What does "1 line adds whitespace errors" mean when applying a patch?

You don't need to care.

The warning enacts a standard of cleanliness of text files in regard to whitespace, the kind of thing that many programmers tend to care about. As the manual explains:

What are considered whitespace errors is controlled by core.whitespace configuration. By default, trailing whitespaces (including lines that solely consist of whitespaces) and a space character that is immediately followed by a tab character inside the initial indent of the line are considered whitespace errors.

By default, the command outputs warning messages but applies the patch.

So, the "error" means that the change introduces a trailing whitespace, a whitespace-only line, or a space that precedes a tab. Other than that fact, there is nothing erroneous about the change, and it will apply cleanly and correctly. In other words, if you don't care about the "incorrect" whitespace, feel free to ignore the warning or turn it off with git config apply.whitespace nowarn.


One case when you could legitimately care is when you want to differentiate between "old" whitespase error (that you might want to keep for legacy reason) and "new" whitespace errors (that you want to avoid).

To that effect, Git 2.5+ (Q2 2015) will propose a more specific option for whitespace detection.

See commits 0e383e1, 0ad782f, and d55ef3e [26 May 2015] by Junio C Hamano (gitster).
(Merged by Junio in commit 709cd91, 11 Jun 2015)

diff.c: --ws-error-highlight=<kind> option

Traditionally, we only cared about whitespace breakages introduced in new lines.
Some people want to paint whitespace breakages on old lines, too.
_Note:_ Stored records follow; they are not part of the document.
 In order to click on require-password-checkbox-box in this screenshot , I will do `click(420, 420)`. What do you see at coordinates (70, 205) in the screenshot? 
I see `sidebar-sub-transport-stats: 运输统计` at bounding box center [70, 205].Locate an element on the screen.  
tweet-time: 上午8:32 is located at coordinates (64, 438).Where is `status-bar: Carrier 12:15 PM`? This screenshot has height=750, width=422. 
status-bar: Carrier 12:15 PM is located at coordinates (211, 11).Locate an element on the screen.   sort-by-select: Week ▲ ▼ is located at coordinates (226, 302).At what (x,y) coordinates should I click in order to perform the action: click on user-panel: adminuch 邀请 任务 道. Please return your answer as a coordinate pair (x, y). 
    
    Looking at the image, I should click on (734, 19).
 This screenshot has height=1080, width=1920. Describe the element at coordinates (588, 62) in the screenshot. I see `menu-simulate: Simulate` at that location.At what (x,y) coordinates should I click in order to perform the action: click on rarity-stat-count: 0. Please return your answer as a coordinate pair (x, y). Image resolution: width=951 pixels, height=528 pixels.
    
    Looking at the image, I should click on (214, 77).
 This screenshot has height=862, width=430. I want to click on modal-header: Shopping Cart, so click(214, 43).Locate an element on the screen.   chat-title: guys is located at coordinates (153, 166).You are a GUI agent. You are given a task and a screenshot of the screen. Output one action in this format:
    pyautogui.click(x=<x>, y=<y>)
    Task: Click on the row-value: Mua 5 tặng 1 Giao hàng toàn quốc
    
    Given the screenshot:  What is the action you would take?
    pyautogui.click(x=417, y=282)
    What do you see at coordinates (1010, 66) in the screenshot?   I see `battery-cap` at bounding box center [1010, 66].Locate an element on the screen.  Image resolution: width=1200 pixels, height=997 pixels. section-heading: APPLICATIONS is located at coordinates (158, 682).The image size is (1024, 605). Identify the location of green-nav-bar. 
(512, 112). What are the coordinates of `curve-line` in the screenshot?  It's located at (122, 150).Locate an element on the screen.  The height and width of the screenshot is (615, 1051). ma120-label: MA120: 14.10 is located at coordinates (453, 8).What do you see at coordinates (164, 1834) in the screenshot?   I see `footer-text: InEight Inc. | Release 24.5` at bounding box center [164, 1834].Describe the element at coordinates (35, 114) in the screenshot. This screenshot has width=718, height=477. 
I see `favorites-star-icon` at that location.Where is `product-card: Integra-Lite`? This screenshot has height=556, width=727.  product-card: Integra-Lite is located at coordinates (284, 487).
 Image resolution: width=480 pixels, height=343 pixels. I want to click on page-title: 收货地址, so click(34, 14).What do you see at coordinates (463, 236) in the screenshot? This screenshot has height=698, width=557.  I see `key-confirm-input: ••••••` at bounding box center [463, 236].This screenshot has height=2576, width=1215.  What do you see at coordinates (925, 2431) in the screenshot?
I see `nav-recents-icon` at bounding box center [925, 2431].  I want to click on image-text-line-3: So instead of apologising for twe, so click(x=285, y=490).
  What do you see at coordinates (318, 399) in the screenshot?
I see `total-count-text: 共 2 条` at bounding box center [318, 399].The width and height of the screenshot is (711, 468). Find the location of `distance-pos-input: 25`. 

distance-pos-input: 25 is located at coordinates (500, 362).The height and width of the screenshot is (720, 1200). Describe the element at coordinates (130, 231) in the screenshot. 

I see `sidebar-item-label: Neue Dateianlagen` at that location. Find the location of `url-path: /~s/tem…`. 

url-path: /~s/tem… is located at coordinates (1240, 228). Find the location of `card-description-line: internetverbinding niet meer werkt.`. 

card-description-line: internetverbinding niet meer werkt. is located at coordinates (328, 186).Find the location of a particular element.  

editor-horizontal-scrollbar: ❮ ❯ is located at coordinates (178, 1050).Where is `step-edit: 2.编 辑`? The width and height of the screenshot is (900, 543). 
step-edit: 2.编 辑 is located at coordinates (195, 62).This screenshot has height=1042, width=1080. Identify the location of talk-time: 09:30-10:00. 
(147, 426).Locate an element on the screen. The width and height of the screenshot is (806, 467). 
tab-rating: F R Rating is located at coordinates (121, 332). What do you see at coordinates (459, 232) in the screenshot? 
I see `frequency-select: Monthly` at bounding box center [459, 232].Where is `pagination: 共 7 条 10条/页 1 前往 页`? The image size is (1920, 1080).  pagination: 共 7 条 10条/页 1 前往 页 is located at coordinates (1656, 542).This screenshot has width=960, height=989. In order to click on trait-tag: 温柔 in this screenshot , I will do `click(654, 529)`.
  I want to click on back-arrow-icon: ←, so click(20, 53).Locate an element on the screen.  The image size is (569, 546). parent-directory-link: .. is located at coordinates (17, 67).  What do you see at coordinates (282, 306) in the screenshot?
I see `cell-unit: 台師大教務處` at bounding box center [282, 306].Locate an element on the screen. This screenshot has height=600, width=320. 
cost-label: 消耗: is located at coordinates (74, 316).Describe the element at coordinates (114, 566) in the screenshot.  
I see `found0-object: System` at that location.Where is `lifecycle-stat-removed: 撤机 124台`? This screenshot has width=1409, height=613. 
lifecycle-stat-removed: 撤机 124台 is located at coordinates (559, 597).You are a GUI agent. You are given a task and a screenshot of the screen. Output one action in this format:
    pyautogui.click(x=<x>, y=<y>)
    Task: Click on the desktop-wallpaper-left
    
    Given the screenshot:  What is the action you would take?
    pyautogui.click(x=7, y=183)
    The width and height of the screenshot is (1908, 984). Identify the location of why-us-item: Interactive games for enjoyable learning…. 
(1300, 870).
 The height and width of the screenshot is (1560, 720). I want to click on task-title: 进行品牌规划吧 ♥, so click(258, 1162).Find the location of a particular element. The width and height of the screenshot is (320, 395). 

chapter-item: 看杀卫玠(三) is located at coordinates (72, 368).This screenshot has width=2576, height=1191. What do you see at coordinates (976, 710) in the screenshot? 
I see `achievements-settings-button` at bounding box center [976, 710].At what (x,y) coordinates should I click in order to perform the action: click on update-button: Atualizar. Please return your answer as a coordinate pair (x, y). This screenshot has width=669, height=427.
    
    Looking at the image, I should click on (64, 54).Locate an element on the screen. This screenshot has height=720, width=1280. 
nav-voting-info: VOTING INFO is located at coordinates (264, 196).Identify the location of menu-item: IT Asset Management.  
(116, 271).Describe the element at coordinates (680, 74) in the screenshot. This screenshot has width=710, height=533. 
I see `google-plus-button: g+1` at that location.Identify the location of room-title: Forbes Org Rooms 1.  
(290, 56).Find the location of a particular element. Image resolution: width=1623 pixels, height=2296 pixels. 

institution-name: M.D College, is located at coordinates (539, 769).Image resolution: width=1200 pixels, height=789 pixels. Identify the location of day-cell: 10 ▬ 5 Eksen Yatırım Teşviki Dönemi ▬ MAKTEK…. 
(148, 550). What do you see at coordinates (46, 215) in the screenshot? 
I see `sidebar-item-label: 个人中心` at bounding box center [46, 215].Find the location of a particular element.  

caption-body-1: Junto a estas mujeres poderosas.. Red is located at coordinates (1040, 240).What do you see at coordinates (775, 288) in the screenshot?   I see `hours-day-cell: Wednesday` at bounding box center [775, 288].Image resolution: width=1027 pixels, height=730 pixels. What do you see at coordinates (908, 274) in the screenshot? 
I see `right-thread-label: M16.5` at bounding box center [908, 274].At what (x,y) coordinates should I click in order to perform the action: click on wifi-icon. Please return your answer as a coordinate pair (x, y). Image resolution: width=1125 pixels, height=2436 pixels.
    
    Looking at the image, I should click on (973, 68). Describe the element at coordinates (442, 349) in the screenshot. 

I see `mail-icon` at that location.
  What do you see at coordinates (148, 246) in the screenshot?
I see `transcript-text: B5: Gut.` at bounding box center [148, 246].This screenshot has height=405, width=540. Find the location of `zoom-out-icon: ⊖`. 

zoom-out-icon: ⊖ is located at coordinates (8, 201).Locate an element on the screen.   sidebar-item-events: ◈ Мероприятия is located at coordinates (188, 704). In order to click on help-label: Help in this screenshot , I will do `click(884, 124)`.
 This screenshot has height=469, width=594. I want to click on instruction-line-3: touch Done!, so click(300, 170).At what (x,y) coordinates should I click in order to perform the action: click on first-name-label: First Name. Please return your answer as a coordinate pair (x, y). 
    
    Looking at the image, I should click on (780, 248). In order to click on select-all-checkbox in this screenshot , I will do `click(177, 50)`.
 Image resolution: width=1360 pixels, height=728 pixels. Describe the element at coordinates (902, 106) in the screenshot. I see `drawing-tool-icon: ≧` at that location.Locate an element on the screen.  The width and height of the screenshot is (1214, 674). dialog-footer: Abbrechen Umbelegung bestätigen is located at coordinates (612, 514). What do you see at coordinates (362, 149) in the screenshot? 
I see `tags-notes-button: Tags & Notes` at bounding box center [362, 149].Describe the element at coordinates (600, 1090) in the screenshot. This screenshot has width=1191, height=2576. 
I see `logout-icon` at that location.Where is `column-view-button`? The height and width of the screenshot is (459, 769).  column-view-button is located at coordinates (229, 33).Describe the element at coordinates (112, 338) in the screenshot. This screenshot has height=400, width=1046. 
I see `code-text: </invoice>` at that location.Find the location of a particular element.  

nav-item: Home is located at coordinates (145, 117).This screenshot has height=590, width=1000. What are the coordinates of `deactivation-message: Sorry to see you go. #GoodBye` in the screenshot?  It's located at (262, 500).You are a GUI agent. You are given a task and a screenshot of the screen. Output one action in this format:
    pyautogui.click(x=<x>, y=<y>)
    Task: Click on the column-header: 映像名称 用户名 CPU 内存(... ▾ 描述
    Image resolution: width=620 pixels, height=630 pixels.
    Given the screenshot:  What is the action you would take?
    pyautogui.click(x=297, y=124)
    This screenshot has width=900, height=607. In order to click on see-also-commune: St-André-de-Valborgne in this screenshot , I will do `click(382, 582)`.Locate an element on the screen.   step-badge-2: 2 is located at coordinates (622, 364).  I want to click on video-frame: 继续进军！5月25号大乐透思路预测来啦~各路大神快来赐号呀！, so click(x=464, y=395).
When they see a whitespace breakage on a new line, they can spot the same kind of whitespace breakage on the corresponding old line and want to say "Ah, those breakages are there but they were inherited from the original, so let's not touch them for now."

Introduce --ws-error-highlight=<kind> option, that lets them pass a comma separated list of old, new, and context to specify what lines to highlight whitespace errors on.

The documentation now includes:

--ws-error-highlight=<kind>

Highlight whitespace errors on lines specified by <kind> in the color specified by color.diff.whitespace.
<kind> is a comma separated list of old, new, context.
When this option is not given, only whitespace errors in new lines are highlighted.

E.g. --ws-error-highlight=new,old highlights whitespace errors on both deleted and added lines.
all can be used as a short-hand for old,new,context.

For instance, the old commit had one whitespace error (bbb), but you can focus on the new errors only (at the end of still bbb and ccc):

old and new shitespace errors

(test done after t/t4015-diff-whitespace.sh)


With Git 2.26 (Q1 2020), the diff-* plumbing family of subcommands now pay attention to the diff.wsErrorHighlight configuration, which has been ignored before; this allows "git add -p" to also show the whitespace problems to the end user.

See commit da80635 (31 Jan 2020) by Jeff King (peff).
(Merged by Junio C Hamano -- gitster -- in commit df04a31, 14 Feb 2020)

diff: move diff.wsErrorHighlight to "basic" config

Signed-off-by: Jeff King

We parse diff.wsErrorHighlight in git_diff_ui_config(), meaning that it doesn't take effect for plumbing commands, only for porcelains like git diff itself.
This is mildly annoying as it means scripts like add--interactive, which produce a user-visible diff with color, don't respect the option.

We could teach that script to parse the config and pass it along as --ws-error-highlight to the diff plumbing. But there's a simpler solution.

It should be reasonably safe for plumbing to respect this option, as it only kicks in when color is otherwise enabled. And anybody parsing colorized output must already deal with the fact that color.diff.* may change the exact output they see; those options have been part of git_diff_basic_config() since its inception in 9a1805a872 (add a "basic" diff config callback, 2008-01-04, Git v1.5.4-rc3).

So we can just move it to the "basic" config, which fixes add--interactive, along with any other script in the same boat, with a very low risk of hurting any plumbing users.